Spruce’s $5,000 grant supports the organization's new Youth Apprentice Program, which will provide ten North Philadelphia young people with year-round leadership training and mentorship, and will employ them in their home base, the Life Do Grow Farm. Apprentices will grow and distribute produce, and will curate a slate of dynamic public events and educational programs designed to engage fellow neighborhood youth.
Health & Wellness
Established in 1995, originally as a project of St. Christopher’s Hospital for Children, the Center for Grieving Children now has its own East Falls center and offers site-based programs across the city, including in-school programs at 20% of Philadelphia’s public and charter schools. The Center provides child-focused programs, which assist in safe grief processing after the loss of a loved one, and aim to strengthen support systems for children affected by grief. In addition to its counseling services oriented toward grieving children themselves, the Center also offers support to district and institutional partners in order to strengthen community response to grief and to mitigate the behavioral risks for already vulnerable youth.
Spruce’s $5,000 grant supports the organization’s school-based grief support programs, which provide free school-day group counseling sessions designed at empowering grieving children through the healing process, emphasizing resiliency and healthy emotional expression.
The Attic Youth Center is the city’s only agency exclusively serving LGBTQ youth. The Attic was started in 1993 as an 8-week pilot project to offer safe spaces to underserved LGBTQ adolescents. Now an independent, multi-service youth agency, The Attic offers mental health services, wellness screening and support, and life skills programming such as job readiness trainings and enrichment classes, as well as best practice support for agencies looking to enhance their services to LGBTQ youth. Its curriculum is designed to empower its youth participants to become community leaders, and to help direct and support programming.
Spruce’s $5,000 grant supports Inner Rhythms, a new music therapy group focused on creative expression and personal storytelling; the project will engage both a professional music therapist and The Attic's own clinical staff.

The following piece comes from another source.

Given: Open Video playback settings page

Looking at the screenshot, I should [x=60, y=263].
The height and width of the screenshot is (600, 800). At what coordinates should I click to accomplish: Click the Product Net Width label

Peace Day Philly is a volunteer initiative designed to empower people to build a more peaceful and just world. The Peace Day Philly project is relatively new—started in 2011, and incorporated as a nonprofit in 2013—but has made an indelible impact on the City of Philadelphia. Each September, the organization coordinates workshops, events, and talks across the city in honor of the International Day of Peace, focusing citywide efforts on peaceable practice. So far, Peace Day Philly has collaborated or partnered with more than 150 Philadelphia-area organizations to offer programs featuring themes of social justice, bystander intervention, and compassionate interfaith and intercultural exchange.
Spruce’s $5,000 grant supports Peace Day Philly’s partnership with PeacePraxis to offer a workshop on building upstander skills to Philadelphia youth ages 12-17, and to educators and counselors working with this population of youth.